### Written exercise
Convert the material from the line containing "You are a computer-use" through the line containing "click(240, 405)" into a JSON list of strings, with one string per line and blank lines omitted.

### Dataset
******

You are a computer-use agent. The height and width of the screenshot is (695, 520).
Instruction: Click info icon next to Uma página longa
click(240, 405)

******

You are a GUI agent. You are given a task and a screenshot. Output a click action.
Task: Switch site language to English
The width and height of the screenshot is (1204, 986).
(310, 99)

******

### Worked solution
[
  "You are a computer-use agent. The height and width of the screenshot is (695, 520).",
  "Instruction: Click info icon next to Uma página longa",
  "click(240, 405)"
]